- [Tasks]:
A. In the review of Clementi's study, how many test cases does she examine, and from which plays are they taken?
B. Condense the paragraph of the review of Clementi's study that begins "In pp. 35-82" into a short bulleted list that keeps its main facts.
C. Write the next part of the review of Clementi's study, continuing from its last sentence.

- [Source document]:
───

In pp. 35-82 (“A comparison of the Adversaria and Bodleian Marginalia in restoring the lectiones of T”) she turns to δ for help in checking τ. This ground has been covered before by Lindsay himself and by A. Klotz,7 but what distinguishes Clementi’s effort as superior is that she compares δ only with those τ -passages in the Adversaria in which—as she established in the previous sections—Turnebus is explicitly referring to t or T—i.e., to those passages that are definitely τ. These amount to 22 test cases (all from Pseudolus, Poenulus, and Rudens). When δ and τ do not match, which is often, she subjects each to a rigorous analysis from multiple angles (philological, paleographic, linguistic, metrical, psychological, typographical, etc.) to decide which is the truer witness. Her usual system is first to check each τ quotation against all the printed editions of Plautus theoretically available to Turnebus, then against δ, then against any other available MSS (including those of the Italian recension), and lastly to pronounce her opinion. (Occasionally she goes on to give etymological information about rare or unusual words that Plautus uses in the relevant extract, but I am not sure what value this adds.)

───

- [Given data]:
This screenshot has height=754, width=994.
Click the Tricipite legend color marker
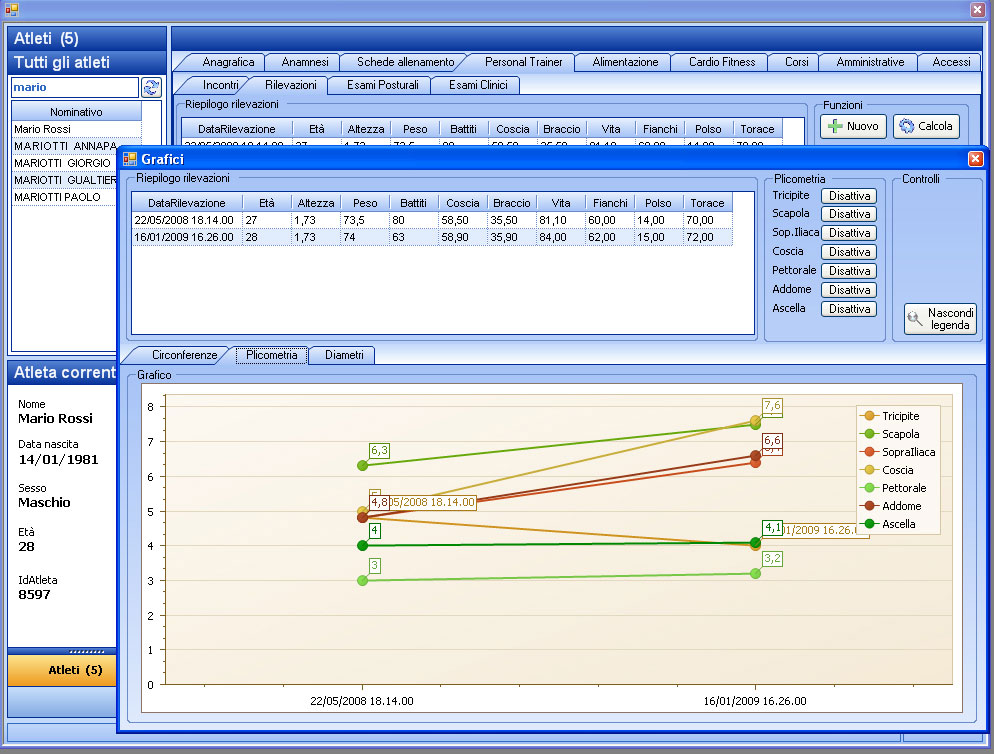(x=869, y=416)
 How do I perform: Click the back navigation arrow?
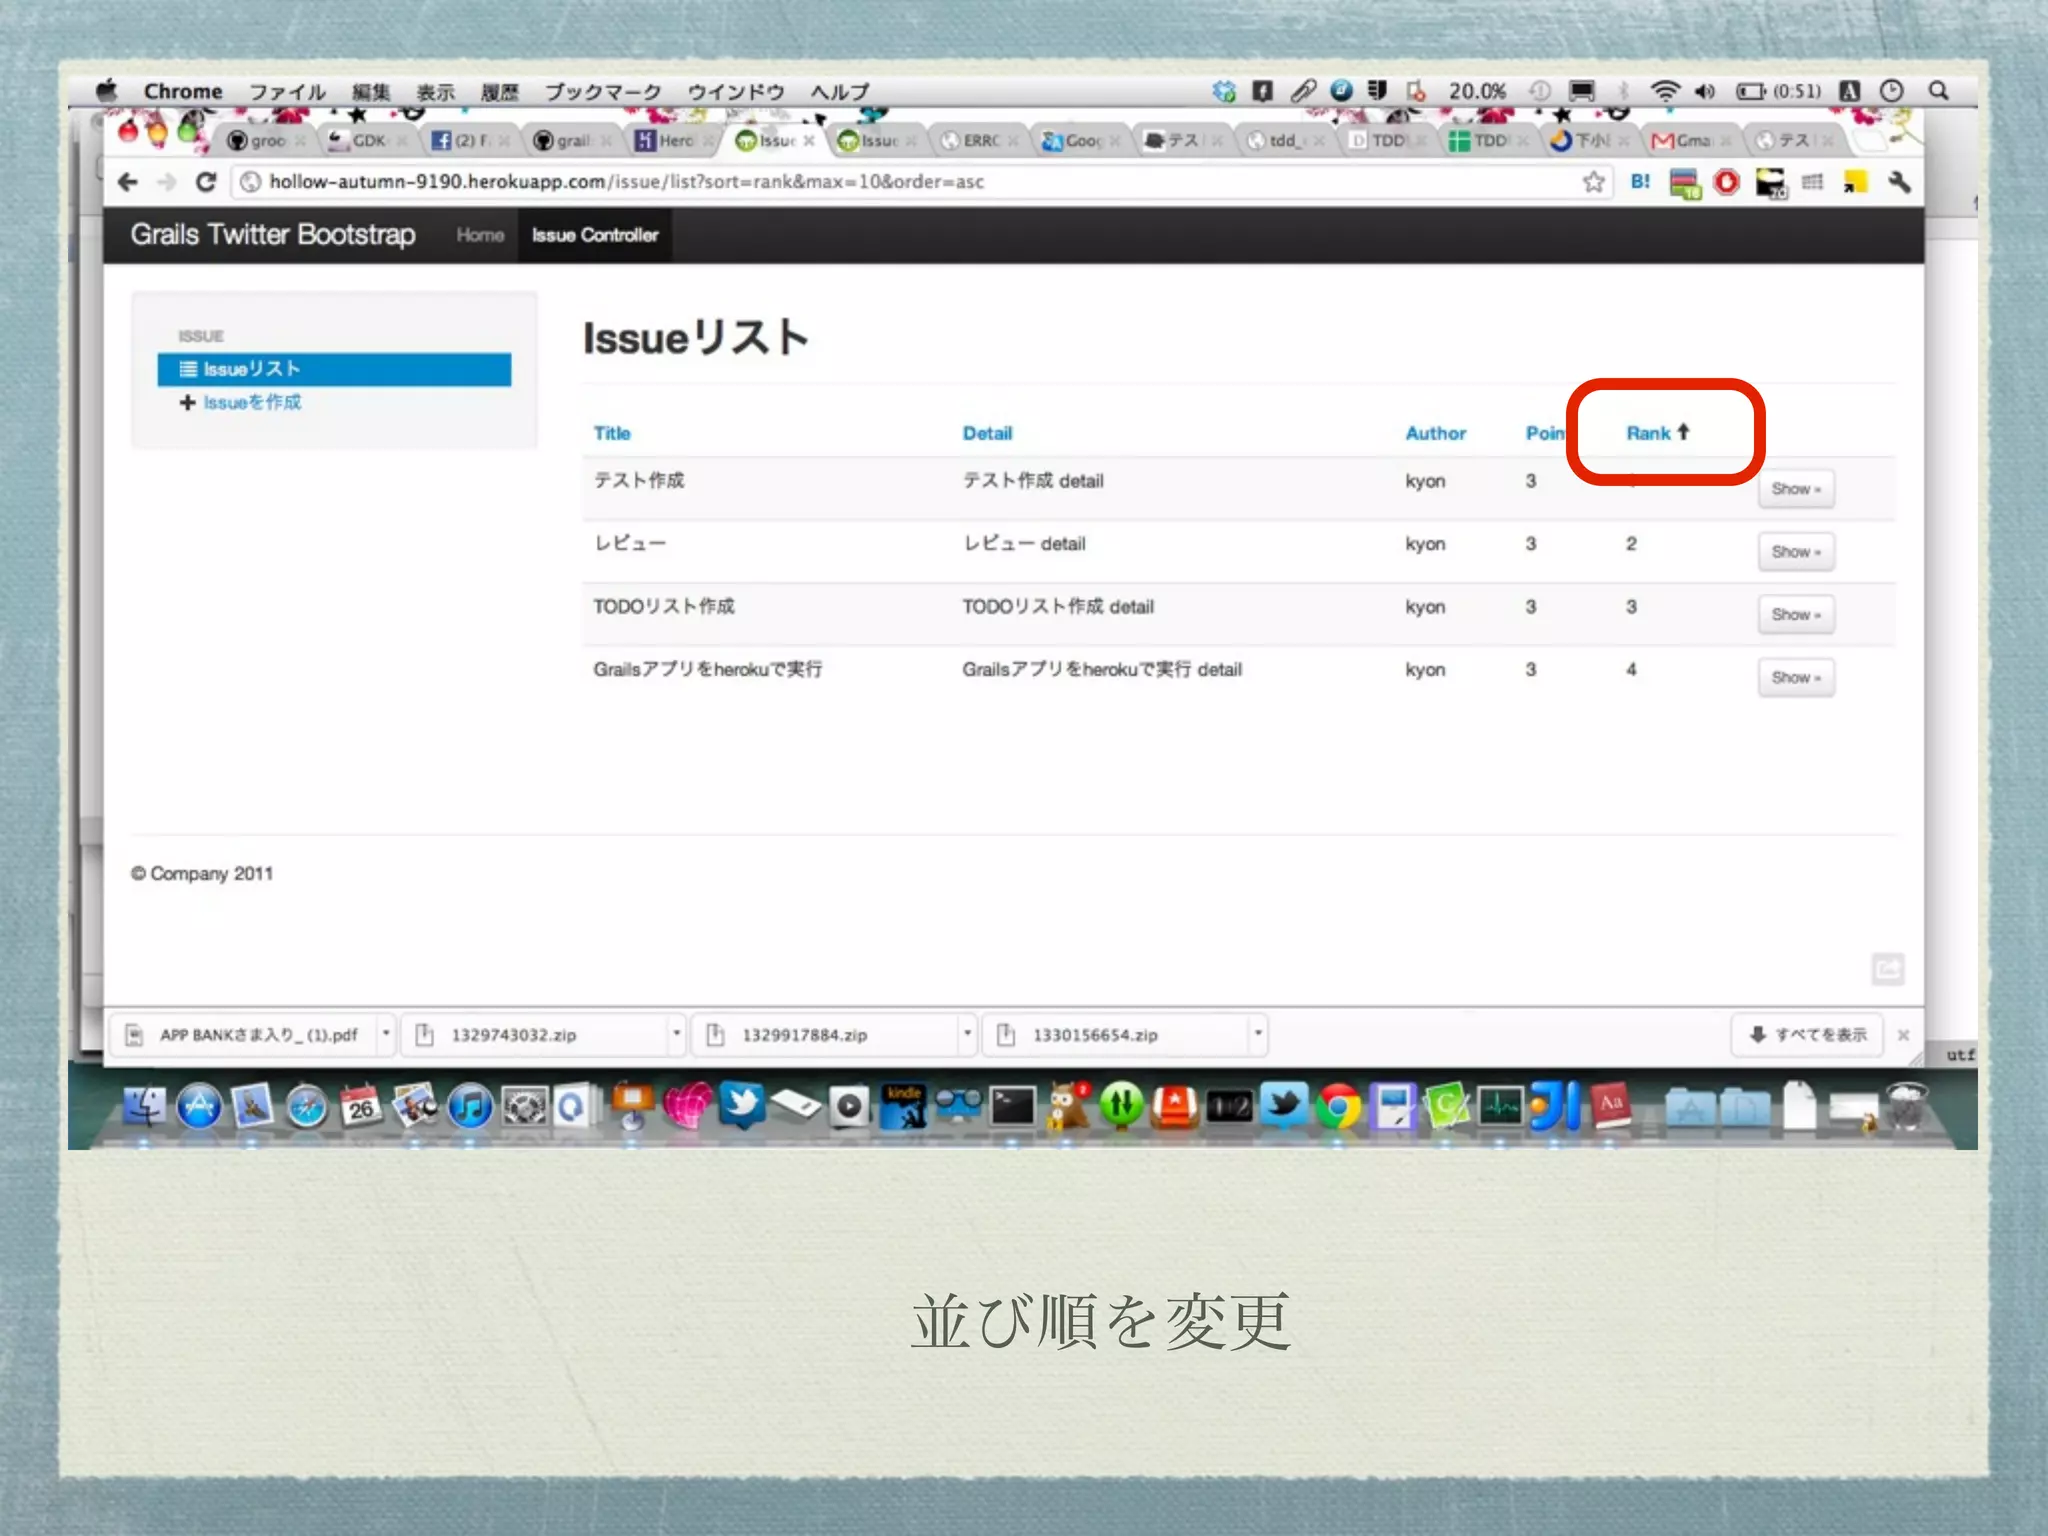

───

- [In response]:
A. She examines 22 test cases, all from Pseudolus, Poenulus, and Rudens.

B.
- In pp. 35-82, Clementi uses δ to check τ.
- Lindsay and A. Klotz covered this ground before. Her work is better because she compares δ only with Adversaria passages where Turnebus explicitly refers to t or T, so they are definitely τ.
- These passages give 22 test cases, all from Pseudolus, Poenulus, and Rudens.
- Where δ and τ differ, which is often, she analyzes each case from several angles (philological, paleographic, linguistic, metrical, psychological, typographical, and others) to decide which is the truer witness.
- Her usual method is to check each τ quotation first against every printed edition of Plautus that Turnebus could have used, then against δ, then against other available manuscripts (including those of the Italian recension), and finally to give her opinion.
- She sometimes adds etymological notes on rare words in the extracts, and the reviewer is unsure these add value.

C.
Clementi is an extremely competent and skilled scholar, and as she powers her way through each passage I found myself acceding to her analysis almost every time. Only a few times did I query her presentation, viz: On p. 40n20 she raises as a mere possibility that Turnebus noticed that an obviously unmetrical reading in a senarius would not scan. This seems overly cautious. Clementi does not say what Turnebus knew of the meters of Roman Comedy, but the fact that he automatically changes migdilibys (unmetrical) to migdilibs (metrical) in Poen. 1033 suggests that he could scan senarii (on p. 50 Clementi says she isn’t certain why Turnebus suggests this change), and other passages in the book indicate that Turnebus knew at least the trochaic septenarii, too. The only misstatement I noticed in this section is when (p. 36) she says that at Ps. 737-8 δ has hircum ab alis; in her photograph (#1, of 6) δ clearly reads hircum ab alijs; and this is not so much a real mistake as it is an overly compressed report of the facts (cf. Lindsay 1898, 26 for a clearer presentation).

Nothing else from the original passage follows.